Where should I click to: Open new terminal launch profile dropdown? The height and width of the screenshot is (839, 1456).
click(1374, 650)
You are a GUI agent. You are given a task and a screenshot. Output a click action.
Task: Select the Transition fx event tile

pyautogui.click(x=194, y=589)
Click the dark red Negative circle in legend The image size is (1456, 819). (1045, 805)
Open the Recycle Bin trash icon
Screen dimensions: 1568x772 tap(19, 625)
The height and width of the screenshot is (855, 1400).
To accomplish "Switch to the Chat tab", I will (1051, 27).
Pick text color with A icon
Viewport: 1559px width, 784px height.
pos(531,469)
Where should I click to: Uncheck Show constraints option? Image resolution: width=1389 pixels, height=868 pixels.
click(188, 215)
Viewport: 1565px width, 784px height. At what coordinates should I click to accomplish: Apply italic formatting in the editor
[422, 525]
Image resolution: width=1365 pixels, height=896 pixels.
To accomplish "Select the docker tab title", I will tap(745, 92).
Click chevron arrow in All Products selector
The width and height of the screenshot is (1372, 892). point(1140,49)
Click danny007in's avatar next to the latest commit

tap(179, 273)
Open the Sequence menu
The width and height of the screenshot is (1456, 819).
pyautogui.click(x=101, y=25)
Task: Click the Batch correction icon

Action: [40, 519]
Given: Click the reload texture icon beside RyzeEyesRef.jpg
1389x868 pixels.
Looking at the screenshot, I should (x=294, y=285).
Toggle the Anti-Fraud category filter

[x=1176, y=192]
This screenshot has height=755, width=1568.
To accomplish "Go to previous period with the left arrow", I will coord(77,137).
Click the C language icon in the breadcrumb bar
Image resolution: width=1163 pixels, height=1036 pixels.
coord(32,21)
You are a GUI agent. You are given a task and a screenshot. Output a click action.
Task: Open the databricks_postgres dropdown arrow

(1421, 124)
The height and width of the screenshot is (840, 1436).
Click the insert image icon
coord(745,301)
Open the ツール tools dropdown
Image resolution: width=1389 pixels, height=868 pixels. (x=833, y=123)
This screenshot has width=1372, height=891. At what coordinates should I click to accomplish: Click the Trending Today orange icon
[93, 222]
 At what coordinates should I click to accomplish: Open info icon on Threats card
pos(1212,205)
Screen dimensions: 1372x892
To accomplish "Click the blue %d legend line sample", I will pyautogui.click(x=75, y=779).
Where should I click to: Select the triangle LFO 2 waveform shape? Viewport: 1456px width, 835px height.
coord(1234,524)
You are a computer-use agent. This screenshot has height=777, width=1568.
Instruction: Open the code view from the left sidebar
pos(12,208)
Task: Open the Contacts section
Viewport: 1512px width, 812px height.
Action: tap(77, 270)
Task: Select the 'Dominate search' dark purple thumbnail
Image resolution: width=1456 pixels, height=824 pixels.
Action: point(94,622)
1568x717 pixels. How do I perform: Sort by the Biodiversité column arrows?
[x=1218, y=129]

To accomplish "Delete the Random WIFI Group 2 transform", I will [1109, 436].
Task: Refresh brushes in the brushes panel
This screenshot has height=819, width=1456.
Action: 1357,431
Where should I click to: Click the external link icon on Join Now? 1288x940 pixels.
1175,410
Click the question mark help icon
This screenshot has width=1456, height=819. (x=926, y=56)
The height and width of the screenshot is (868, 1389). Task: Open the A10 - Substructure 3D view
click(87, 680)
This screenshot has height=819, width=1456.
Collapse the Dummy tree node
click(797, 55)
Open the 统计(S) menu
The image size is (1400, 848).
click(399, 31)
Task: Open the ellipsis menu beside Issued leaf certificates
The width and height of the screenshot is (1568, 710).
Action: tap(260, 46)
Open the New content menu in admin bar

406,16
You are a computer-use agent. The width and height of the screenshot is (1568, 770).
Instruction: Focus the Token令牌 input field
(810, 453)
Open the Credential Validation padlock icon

#### [To do]
All lines from the beginning of the material above through the one with "Image resolution: width=1365" need to be returned exactly; please return those and only those.

#### [Expected output]
Where should I click to: Open new terminal launch profile dropdown? The height and width of the screenshot is (839, 1456).
click(1374, 650)
You are a GUI agent. You are given a task and a screenshot. Output a click action.
Task: Select the Transition fx event tile

pyautogui.click(x=194, y=589)
Click the dark red Negative circle in legend The image size is (1456, 819). (1045, 805)
Open the Recycle Bin trash icon
Screen dimensions: 1568x772 tap(19, 625)
The height and width of the screenshot is (855, 1400).
To accomplish "Switch to the Chat tab", I will (1051, 27).
Pick text color with A icon
Viewport: 1559px width, 784px height.
pos(531,469)
Where should I click to: Uncheck Show constraints option? Image resolution: width=1389 pixels, height=868 pixels.
click(188, 215)
Viewport: 1565px width, 784px height. At what coordinates should I click to accomplish: Apply italic formatting in the editor
[422, 525]
Image resolution: width=1365 pixels, height=896 pixels.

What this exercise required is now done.